US News

Madoff wept as fraud unraveled

With the walls closing in on his decades-long Ponzi scheme, Bernie Madoff cried to his top lieutenant, “The whole goddamn thing is a fraud.”

“He said, ‘I’m at the end of my ropes,’” Madoff’s former right-hand man, Frank DiPascali, told jurors in Manhattan federal court Tuesday, at the trial of five staffers of the sham investment firm.

“‘I don’t have any goddamn money. Don’t you get it? The whole goddamn thing is a fraud,’” a weeping Madoff told him.

The stunning peek into the final days and hours of the $65 billion swindle was offered a day before the five-year anniversary of Madoff’s Dec. 11, 2008 arrest. Prosecutors played on the timing to steer DiPascali — an admitted accomplice turned star government witness — into providing the most in-depth look at a crumbling Madoff as he realized the feds were closing in.

Madoff’s former chief financial officer said sometime in late 2008, Madoff was “staring at a window all day” before calling him in to his office to discuss how the firm was in dire straits because customers were seeking to cash in their accounts in light of the credit crunch.

A “crying” Madoff also confided how he had just called attorney Ira Sorkin to make arrangements to turn himself in, saying, “ ‘The last thing I want to do is go out of this place in handcuffs.
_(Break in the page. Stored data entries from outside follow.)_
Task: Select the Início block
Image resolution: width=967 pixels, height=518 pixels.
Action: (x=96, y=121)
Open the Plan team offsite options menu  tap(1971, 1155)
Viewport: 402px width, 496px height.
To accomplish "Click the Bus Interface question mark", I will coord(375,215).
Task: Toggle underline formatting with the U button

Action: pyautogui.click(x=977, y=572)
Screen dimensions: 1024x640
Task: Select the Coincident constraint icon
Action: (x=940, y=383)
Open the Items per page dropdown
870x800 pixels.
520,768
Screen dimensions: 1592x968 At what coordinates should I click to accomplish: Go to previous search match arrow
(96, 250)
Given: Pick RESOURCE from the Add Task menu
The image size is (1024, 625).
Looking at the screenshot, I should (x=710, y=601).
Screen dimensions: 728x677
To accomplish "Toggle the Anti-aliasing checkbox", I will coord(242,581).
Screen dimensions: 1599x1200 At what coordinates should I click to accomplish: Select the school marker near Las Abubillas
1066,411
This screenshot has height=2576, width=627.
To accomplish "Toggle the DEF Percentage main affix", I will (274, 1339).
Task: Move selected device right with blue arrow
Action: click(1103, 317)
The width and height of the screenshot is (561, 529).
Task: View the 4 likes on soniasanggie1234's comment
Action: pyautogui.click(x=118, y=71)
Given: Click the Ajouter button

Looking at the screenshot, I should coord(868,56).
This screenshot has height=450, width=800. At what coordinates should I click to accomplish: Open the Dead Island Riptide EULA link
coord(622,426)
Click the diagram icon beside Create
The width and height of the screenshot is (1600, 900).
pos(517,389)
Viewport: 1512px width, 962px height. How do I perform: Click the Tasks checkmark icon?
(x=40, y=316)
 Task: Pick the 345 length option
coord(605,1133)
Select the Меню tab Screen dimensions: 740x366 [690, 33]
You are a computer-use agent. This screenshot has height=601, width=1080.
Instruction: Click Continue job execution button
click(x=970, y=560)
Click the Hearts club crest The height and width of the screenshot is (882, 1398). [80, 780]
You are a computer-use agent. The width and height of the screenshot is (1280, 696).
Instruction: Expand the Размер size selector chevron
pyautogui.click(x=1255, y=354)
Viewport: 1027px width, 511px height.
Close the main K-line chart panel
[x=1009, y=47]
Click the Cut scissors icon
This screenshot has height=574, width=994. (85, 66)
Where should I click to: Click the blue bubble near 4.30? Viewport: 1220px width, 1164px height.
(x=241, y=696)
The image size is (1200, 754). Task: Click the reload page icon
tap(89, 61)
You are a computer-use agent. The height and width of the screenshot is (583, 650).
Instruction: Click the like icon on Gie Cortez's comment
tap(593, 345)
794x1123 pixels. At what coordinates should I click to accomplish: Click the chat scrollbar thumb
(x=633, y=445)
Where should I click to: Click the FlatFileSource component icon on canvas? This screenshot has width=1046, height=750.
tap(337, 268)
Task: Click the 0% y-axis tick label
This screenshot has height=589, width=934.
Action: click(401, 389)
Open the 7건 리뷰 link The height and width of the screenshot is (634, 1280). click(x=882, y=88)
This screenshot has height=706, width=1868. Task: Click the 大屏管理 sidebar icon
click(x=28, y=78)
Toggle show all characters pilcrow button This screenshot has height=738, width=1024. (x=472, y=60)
I want to go out on my terms,’” DiPascali recalled.

The notorious con man also told him he had put tens of millions of dollars of his assets in his wife Ruth’s name and then asked DiPascali if his wife, Joan, was also taken care of.

“Ruth will be OK,” DiPascali recalled Madoff saying. “Is Joan going to be OK? Are your kids going to be OK?”

DiPascali said his own “knees buckled” as Madoff cried his heart out because, “I knew it meant I am not going to be around much longer” as he realized “the whole shooting match is going right down the toilet and we’re all going to get arrested.”

DiPascali said he put his foot down when Madoff talked about using some of firm’s remaining cash to pay off top clients. He said he told Madoff that the “honorable” thing to do is first make sure his employees who invested in the firm’s bogus investment advisory account are taken care of.

“I [reminded him] he had 200 or so employees who will be out on the street and will be out jobs,” DiPascali said.

The five on trial are Madoff’ staffers Annette Bongiorno, Joann Crupi, Daniel Bonventre, George Perez and Jerome O’Hara.

Madoff pleaded guilty and is serving a 150-year prison term. DiPascali pleaded guilty in 2009 and agreed to cooperate to shorten the 125-year sentence he faces.